A word of caution here. Don't forget to account for Daylight Savings Time when calculating the issue and expiry times. The issue time has to be 'now' (not too far in the past or future), and the expiry has to be after the issue time, up to a maximum of 60 minutes. We wasted a good few hours being scuppered by this as we were on GMT+1 at the time of developing, and we forgot to account for this (DOH!).

The Signature

This is the final part, and involves combining the header and claim set, encoding it, and then signing.

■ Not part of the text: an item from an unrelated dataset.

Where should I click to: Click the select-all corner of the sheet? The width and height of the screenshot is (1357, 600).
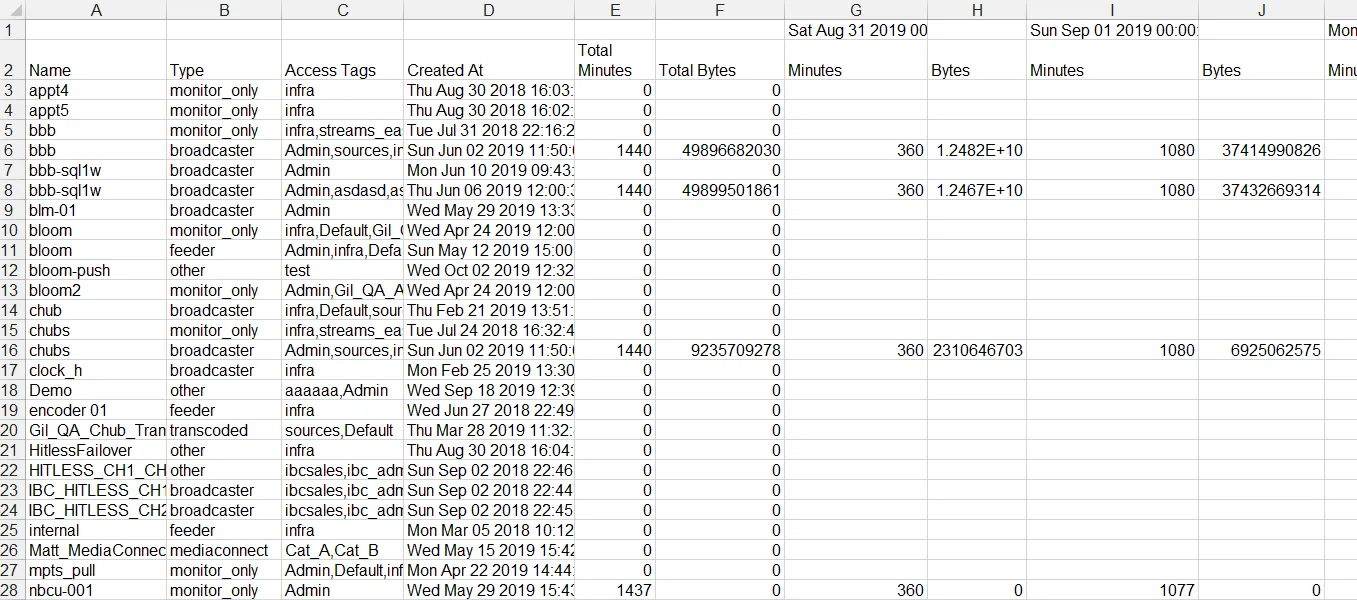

This requires using the RSACryptoServiceProvider class from the System.Security.Cryptography namespace.

// signature
var signature = headerEncoded + "." + claimEncoded;
var signatureBytes = Encoding.UTF8.GetBytes(signature);

var certificate = new X509Certificate2(privateKey, privateKeyPassword);

// sign signature using SHA256 with RSA
var rsa = (RSACryptoServiceProvider)certificate.PrivateKey;

// As of .NET 3.5 SP1 the CSP instance works with a provider of type PROV_RSA_AES
var cspParameters = new CspParameters
{
KeyContainerName = rsa.CspKeyContainerInfo.KeyContainerName,
KeyNumber = rsa.CspKeyContainerInfo.KeyNumber == KeyNumber.Exchange ? 1 : 2
};

var rsaAes = new RSACryptoServiceProvider(cspParameters) { PersistKeyInCsp = false };
var signatureSigned = rsaAes.SignData(signatureBytes, CryptoConfig.MapNameToOID("SHA256"));

var signatureSignedEnc = _base64Encoder.ToBase64UrlEncodedString(signatureSigned);

var jwt = headerEncoded + "." + claimEncoded + "." + signatureSignedEnc;

The final line above is the resulting JWT, which can be sent to the OAuth server for verification.

Submitting the JWT

Submitting the JWT is a simple HTTP POST.

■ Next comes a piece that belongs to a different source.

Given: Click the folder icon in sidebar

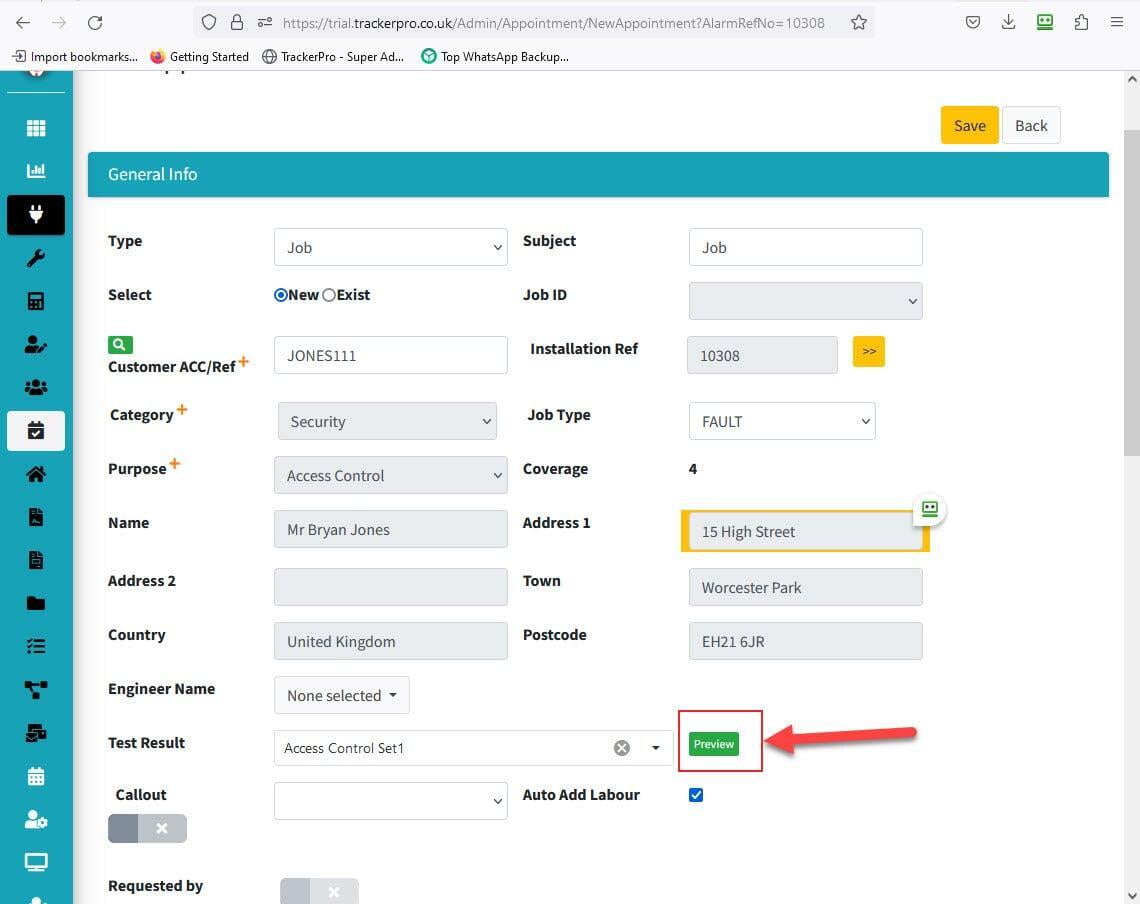Looking at the screenshot, I should [x=36, y=603].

var post = new Dictionary<string, string>
{
{"grant_type", "urn:ietf:params:oauth:grant-type:jwt-bearer"},
{"assertion", jwt }
};

var content = _httpContentProvider.GetFormUrlEncodedContent(post);
var response = _httpClientProvider.PostAsync(URI, content);
var accessToken = _jsonProvider.Deserialize<AccessToken>(response);

The JSON response is mapped onto an AccessToken class.

public class AccessToken
{
[JsonProperty(PropertyName = "access_token")]
public string Token { get; set; }

[JsonProperty(PropertyName = "token_type")]
public string TokenType { get; set; }

[JsonProperty(PropertyName = "expires_in")]
public int ExpiresIn { get; set; }
}

Once you've received the token, it needs to be stored for the duration of the user session. After the JWT has expired, or the session has ended, the same process needs to be repeated.

Hope you find that useful in some way. Enjoy.